Ce qui me rend heureuse

Ou comment m’inspirer du Tag Ce qui me rend heureuse tout en le modifiant et le rendant plus vaste.

Mon ennui et mon errance sur WordPress m’auront amenée à conter, raconter des instants merveilleux d’hier et d’aujourd’hui, de partager mes bonheurs minuscules, toutes ces belles choses qui contribuent à me rendre heureuse au quotidien.

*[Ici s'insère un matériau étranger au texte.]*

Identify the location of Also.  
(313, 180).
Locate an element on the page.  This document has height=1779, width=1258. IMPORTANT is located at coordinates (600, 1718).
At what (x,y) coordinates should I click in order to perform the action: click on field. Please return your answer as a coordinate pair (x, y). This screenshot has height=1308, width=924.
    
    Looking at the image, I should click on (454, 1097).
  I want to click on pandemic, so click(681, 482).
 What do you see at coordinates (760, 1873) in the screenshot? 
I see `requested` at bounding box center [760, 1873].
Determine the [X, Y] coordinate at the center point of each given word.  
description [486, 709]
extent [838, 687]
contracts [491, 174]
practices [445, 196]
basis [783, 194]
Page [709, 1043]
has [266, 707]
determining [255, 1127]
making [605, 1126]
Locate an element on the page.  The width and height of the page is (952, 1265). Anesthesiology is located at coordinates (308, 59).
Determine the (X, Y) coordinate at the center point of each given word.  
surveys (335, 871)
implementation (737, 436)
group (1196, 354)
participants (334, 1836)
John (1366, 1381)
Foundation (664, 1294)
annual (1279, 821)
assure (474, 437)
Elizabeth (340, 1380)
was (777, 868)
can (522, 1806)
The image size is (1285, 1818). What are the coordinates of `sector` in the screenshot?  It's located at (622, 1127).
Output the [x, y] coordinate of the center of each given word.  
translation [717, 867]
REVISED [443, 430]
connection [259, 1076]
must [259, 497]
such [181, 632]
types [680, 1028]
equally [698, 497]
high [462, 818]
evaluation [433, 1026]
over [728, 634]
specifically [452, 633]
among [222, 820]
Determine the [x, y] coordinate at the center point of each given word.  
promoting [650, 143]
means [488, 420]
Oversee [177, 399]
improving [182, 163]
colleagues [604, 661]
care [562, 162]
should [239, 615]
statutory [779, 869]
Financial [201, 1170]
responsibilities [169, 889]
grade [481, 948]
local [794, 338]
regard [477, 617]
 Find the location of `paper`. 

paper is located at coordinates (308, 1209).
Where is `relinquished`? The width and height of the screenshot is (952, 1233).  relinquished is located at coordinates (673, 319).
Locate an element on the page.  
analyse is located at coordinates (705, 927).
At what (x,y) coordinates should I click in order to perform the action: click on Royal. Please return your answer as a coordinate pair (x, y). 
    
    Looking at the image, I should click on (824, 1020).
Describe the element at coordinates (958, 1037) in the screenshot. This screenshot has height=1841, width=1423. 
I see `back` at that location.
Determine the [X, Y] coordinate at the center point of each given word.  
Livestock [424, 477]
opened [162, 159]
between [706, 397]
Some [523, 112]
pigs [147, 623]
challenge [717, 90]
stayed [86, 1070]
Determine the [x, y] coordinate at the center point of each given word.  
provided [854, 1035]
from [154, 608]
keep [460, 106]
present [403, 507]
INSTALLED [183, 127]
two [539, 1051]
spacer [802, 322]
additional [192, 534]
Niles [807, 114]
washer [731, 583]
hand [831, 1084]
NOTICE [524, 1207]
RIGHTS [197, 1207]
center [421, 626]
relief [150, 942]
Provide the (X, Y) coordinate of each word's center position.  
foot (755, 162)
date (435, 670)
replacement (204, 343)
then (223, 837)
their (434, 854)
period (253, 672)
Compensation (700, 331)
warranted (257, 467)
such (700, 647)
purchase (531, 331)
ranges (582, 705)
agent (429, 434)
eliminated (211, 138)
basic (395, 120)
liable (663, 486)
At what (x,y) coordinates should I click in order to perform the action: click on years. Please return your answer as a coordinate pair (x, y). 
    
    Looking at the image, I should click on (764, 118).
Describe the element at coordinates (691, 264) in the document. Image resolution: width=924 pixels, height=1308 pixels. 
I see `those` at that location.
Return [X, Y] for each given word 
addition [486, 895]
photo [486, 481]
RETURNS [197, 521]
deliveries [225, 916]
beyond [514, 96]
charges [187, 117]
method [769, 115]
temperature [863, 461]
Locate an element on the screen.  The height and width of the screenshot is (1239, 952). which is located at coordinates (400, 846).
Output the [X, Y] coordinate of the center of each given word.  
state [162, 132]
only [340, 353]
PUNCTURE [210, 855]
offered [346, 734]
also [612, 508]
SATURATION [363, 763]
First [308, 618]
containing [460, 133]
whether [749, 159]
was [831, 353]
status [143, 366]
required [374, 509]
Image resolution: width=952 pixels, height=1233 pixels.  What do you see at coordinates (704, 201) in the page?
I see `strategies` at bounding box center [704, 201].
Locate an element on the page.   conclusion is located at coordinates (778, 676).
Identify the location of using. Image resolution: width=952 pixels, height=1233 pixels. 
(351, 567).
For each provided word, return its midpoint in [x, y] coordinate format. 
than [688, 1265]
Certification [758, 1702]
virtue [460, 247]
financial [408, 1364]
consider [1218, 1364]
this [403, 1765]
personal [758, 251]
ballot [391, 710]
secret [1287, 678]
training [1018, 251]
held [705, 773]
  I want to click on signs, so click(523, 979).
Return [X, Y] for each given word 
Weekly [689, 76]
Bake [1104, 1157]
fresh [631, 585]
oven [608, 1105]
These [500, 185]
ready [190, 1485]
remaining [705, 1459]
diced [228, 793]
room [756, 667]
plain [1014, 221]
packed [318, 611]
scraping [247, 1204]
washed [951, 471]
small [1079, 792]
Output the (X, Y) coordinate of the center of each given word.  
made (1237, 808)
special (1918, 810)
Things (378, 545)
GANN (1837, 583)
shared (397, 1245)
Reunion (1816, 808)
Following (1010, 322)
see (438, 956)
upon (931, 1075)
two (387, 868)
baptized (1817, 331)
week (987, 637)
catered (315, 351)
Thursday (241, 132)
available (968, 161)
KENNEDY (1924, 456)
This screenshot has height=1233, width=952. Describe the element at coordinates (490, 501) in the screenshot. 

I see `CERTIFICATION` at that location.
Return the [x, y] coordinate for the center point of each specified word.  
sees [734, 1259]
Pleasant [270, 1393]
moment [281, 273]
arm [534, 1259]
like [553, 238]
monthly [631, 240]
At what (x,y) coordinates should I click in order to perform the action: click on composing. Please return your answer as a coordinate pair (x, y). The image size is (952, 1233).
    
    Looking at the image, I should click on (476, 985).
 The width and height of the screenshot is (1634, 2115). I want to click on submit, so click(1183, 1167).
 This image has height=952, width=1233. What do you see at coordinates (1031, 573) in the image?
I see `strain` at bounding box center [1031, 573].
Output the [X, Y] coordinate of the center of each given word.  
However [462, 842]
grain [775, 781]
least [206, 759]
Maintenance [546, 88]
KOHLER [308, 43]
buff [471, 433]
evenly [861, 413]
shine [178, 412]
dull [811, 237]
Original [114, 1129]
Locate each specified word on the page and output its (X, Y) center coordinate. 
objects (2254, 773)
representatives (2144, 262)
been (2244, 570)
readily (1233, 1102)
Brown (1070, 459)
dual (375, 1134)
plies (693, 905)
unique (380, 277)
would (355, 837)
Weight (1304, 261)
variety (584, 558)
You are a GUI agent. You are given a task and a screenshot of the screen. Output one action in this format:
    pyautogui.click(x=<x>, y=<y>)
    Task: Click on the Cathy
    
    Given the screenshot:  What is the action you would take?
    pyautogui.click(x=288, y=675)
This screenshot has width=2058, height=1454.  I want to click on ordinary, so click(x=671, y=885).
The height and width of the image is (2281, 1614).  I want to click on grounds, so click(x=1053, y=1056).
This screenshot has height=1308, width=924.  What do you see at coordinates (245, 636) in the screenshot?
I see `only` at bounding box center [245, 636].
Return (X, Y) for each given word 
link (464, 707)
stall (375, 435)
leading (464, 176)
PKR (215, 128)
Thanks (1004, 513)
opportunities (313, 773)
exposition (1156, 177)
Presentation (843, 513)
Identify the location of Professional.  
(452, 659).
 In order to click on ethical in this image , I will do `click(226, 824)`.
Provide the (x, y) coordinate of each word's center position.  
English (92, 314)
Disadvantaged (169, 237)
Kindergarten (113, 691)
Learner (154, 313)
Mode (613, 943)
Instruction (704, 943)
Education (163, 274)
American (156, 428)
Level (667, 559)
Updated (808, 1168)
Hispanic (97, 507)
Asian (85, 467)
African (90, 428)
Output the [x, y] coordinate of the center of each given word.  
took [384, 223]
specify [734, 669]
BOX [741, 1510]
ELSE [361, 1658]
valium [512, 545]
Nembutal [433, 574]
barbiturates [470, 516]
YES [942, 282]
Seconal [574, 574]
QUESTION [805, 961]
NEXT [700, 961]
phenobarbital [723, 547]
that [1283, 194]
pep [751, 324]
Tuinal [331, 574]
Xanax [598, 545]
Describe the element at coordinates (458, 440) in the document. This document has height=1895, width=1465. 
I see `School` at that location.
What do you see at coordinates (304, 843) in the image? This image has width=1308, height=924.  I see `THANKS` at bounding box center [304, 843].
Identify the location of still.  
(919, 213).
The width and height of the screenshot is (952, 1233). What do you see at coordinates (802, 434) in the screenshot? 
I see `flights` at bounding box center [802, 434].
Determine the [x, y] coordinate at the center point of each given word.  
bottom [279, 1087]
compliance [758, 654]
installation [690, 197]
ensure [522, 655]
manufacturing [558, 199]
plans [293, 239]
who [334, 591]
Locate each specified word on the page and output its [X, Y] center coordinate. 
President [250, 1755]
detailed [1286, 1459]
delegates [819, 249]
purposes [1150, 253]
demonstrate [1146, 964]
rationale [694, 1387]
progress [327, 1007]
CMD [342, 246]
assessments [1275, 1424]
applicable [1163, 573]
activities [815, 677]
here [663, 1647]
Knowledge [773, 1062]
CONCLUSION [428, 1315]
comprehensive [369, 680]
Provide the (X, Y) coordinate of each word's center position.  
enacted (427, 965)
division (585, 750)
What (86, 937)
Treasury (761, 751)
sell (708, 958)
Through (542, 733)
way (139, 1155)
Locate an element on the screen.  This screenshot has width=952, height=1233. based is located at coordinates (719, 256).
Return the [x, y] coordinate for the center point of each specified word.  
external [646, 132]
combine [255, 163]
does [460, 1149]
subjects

En voici un échantillon, mon échantillon :

Cuisine… Savourer, déguster, me régaler !
Maintes fois, j’ai eu l’occasion de cuisiner, mais soit j’étais seule et ne peux appeler cela cuisiner, soit j’étais mal accompagnée et la personne n’appréciait pas mes plats à leur juste valeur : ne comprenant pas que cuisiner c’est aimer. Et un jour, tout a changé, j’ai osé ! C’était il y a deux ans.
J’ai osé cuisiner à nouveau. Tarte aux champignons : pâte maison, évidemment. Un peu d’appréhension (la dernière que j’avais faite était ratée), mais ce jour-là, après une grande inspiration, je me suis lancée ! Au cas où, j’avais une excuse : pas le bon plat pour la faire cuire. Et le résultat… mitigé : tarte réussie avec un simple manque de cuisson pour le dessous de la pâte. Une fierté quand même, un bonheur et surtout la promesse de nouvelles tentatives… En deux ans, il y a eu !
Si les jours se suivent et ne se ressemblent pas, il en va de même pour mes plats. Jamais refait, ils restent uniques. Bien souvent secrets, éphémères : ils s’apprécient, se savourent sur l’instant, ici et maintenant. Aucun reste au dîner ou le lendemain, point de gaspillage et donc, de la nouveauté à chaque repas.
Mon inspiration pour mes créations culinaires proviennent de quatre livres et de mon instinct, de mon observation ma grand-mère maternelle, mes parents… J’ai eu cette chance de grandir au sein d’une famille où la devise était « Que ton aliment soit ta seule médecine ! », Hippocrate.

Musique… écouter, chantonner, apprécier et danser !
Le sourire me vient en repensant à certaines musiques d’hier, celles de mon adolescence : Françoise Hardy et l’époque Yé-yé sur Nostalgie, et celle des années fin 1990. J’ai gardé de cette période une grande affection pour le Gospel, Jazz, Soul, Blues, etc. : toutes ces musiques afro-américaines.
Au fil des années, j’errais entre variété française et variété internationale.
The Corrs, Alanis Morissette, Heather Nova, Luz Casal, Tracy Chapman, Sinéad O’Connor, Sade, Ben Harper, Macy Gray, Charlotte Gainsbourg et bien d’autres vinrent se mêler à la nouvelle génération française avec Benjamin Biolay, Jeanne Cherhal et plus précisément Vincent Delerm.
A présent, Vincent Delerm se mêle à Leonard Cohen (il résonne encore chez moi), FipRadio me permet de rester dans l’air du temps après mes instants de recueillements dans la musique classique ou grâce aux sons de la nature ou Spirit Bird de Xavier Rudd.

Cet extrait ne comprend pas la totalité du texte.